I think for most large businesses there are pretty considerable error bars here. If you say you owe 1,000,000 a year in VAT and the government says you owe 1,010,000 it's cheaper to pay the difference then dig into why it's off.
If you report 1,000,000 and certify that it's the right number, and the government audits you and find you should have paid 1,010,000, then depending on jurisdiction you might be entirely ok, or you might find you're not going to be paying just the difference, and interest, but also a fine, and bearing the cost of additional audits going forward, and that your finance director will not appreciate having to address questions aimed at figuring out whether anything criminal is involved. Repeat the mistake a few times, and the level of scrutiny will escalate.

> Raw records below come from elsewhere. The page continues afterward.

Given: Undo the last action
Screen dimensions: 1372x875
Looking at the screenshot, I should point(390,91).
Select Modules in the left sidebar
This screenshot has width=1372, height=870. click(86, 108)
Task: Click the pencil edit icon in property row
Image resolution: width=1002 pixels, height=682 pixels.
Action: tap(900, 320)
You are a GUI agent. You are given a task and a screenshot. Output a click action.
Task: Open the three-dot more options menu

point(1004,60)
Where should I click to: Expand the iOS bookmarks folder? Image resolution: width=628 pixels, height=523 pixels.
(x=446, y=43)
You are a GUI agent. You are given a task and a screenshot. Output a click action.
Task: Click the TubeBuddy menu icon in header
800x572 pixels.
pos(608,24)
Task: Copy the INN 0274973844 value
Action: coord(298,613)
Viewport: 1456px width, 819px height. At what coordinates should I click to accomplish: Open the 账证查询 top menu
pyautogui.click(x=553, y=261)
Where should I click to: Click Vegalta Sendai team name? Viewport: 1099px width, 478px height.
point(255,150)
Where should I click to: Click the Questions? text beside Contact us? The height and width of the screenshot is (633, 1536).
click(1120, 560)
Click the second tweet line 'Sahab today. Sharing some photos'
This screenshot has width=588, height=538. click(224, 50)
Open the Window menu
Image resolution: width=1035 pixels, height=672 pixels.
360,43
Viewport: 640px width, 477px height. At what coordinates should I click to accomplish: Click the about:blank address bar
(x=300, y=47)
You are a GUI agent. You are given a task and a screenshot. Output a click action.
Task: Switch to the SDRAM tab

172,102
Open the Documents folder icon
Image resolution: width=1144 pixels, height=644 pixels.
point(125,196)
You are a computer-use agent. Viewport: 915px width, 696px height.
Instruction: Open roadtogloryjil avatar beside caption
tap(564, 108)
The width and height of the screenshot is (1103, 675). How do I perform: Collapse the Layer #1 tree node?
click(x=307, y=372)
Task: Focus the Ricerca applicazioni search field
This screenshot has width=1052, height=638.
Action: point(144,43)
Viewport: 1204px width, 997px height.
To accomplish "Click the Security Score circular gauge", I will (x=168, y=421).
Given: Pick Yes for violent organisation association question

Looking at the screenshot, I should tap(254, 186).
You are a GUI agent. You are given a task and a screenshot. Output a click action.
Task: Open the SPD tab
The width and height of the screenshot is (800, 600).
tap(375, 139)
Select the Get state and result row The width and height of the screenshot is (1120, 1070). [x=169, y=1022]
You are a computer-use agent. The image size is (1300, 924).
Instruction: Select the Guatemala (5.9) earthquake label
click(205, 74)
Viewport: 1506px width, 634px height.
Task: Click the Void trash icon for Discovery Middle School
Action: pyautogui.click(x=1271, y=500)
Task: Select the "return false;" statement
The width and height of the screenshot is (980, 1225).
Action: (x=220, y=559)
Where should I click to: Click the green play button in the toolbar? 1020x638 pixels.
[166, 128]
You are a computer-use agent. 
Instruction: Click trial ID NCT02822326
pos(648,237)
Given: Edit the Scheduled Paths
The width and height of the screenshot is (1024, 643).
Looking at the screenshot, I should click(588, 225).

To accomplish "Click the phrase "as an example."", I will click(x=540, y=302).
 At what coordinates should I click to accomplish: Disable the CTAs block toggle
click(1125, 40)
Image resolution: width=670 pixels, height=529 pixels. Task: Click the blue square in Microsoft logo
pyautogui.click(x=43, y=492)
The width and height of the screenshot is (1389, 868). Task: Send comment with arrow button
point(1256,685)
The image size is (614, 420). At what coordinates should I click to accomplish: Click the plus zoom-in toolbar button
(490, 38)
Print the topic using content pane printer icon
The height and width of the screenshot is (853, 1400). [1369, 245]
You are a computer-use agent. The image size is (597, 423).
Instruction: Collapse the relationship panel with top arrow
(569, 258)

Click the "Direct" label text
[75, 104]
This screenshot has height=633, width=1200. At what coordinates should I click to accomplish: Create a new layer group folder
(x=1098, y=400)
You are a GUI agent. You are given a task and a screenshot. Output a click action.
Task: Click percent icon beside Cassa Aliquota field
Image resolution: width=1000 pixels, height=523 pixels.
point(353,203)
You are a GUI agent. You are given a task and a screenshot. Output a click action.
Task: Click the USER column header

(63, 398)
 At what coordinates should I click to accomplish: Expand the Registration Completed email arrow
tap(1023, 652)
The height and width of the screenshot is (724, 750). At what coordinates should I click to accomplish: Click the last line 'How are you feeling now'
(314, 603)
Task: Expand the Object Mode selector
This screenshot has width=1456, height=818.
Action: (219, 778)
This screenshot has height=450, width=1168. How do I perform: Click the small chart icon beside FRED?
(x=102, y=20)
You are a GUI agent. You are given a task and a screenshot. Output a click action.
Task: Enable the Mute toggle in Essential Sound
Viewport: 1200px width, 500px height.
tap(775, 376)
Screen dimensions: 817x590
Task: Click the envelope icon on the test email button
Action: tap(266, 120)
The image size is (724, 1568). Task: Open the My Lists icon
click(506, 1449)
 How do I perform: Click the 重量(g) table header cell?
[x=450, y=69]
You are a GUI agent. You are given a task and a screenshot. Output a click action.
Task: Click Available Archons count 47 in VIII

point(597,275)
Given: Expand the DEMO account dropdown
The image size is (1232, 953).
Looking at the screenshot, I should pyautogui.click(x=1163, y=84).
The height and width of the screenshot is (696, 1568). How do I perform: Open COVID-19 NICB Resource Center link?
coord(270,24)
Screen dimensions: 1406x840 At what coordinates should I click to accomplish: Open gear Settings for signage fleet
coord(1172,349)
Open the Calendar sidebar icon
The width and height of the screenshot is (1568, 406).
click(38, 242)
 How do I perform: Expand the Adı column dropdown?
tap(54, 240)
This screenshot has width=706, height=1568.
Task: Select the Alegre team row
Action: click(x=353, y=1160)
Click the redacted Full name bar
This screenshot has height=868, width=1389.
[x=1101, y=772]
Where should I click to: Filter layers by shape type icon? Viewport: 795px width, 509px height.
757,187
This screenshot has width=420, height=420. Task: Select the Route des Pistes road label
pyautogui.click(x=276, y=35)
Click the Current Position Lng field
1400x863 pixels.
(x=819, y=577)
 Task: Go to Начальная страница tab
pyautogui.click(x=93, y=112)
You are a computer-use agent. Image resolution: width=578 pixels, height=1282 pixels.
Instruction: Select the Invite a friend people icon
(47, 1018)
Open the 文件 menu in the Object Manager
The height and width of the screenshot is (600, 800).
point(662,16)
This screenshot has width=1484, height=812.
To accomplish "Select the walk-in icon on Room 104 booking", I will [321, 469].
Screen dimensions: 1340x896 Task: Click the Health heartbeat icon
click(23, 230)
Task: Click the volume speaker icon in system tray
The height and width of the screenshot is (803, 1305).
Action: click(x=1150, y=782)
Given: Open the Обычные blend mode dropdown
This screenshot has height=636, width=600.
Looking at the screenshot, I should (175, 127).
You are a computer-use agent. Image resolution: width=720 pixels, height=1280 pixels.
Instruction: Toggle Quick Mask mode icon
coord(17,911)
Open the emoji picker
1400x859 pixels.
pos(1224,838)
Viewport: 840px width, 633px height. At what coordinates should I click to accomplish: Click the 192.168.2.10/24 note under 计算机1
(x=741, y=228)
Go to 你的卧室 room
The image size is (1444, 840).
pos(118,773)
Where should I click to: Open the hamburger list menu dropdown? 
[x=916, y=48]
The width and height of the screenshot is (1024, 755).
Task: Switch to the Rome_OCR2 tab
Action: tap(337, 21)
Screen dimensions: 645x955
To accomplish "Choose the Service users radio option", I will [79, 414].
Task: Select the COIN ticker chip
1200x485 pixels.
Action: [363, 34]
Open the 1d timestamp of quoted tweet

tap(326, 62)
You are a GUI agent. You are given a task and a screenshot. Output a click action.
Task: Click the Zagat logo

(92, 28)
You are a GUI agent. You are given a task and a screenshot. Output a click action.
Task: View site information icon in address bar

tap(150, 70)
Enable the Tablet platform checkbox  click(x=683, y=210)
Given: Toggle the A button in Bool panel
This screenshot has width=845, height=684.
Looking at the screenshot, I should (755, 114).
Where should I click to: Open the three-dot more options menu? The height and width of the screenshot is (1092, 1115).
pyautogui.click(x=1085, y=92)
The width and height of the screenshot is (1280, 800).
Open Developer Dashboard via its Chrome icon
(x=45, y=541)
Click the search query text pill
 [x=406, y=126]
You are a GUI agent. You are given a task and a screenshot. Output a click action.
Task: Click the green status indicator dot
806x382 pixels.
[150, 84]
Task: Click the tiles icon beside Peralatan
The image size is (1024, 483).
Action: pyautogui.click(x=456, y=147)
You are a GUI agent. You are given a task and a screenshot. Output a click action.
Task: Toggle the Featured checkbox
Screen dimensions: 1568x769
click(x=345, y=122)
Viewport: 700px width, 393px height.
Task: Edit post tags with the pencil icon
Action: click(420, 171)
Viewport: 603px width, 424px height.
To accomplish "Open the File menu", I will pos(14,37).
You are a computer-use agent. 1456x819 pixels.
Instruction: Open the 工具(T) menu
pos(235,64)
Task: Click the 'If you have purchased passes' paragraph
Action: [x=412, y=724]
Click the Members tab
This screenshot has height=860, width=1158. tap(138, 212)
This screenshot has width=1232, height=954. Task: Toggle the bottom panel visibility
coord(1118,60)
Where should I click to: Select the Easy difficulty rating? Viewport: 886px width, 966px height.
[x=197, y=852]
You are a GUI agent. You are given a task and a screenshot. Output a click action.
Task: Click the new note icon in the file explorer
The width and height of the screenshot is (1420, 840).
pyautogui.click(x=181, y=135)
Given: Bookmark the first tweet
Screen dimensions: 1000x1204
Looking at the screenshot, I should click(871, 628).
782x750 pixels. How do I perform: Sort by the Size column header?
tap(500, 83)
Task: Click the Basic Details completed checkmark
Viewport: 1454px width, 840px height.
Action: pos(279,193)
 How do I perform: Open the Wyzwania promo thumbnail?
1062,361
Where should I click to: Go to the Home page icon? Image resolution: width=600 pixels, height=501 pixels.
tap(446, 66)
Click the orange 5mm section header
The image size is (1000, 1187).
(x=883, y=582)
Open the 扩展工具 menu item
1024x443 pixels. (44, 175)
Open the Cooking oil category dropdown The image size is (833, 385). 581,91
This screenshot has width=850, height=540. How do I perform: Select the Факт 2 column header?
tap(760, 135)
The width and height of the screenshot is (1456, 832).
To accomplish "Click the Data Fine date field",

There's a reason that in 28 years of working in software, the only thing the financial teams I've worked with have obsessed over have been whether or not we get the VAT calculations right, and the "sticker price" of the discrepancy has never been what they worry about. For calculations that does not involve getting tax amounts wrong, they often couldn't care less about much bigger discrepancies, but get tax wrong in the wrong jurisdiction and it's a lot of pain.
It's strange. In Russia, small error in VAT will get you a letter from tax service "pay us a small error voluntarily, or we will schedule an inspection".
Letter will be automatically generated by ASK-NDS system (translated as Auto Check Vat).
Cross check with your contragents.
For every bit of incoming VAT should be outgoing VAT from your supplier. And for outgoing VAT should be incoming VAT for your client and/or sale to physical customer.
If your incoming VAT are not matched with outgoing VAT from your supplier, you will be charged.
If your supplier declared VAT, but failed to pay it, you have choice: either you have to pay it or you will be inspected to proof that it was not a fake.
Every sale to physical customer in Russia should be uploaded to tax service cloud. You (as a customer) could check your receipt online or using app, and get a reward for reporting tax evasion.
This system boosted VAT revenue x1.5 in a few years.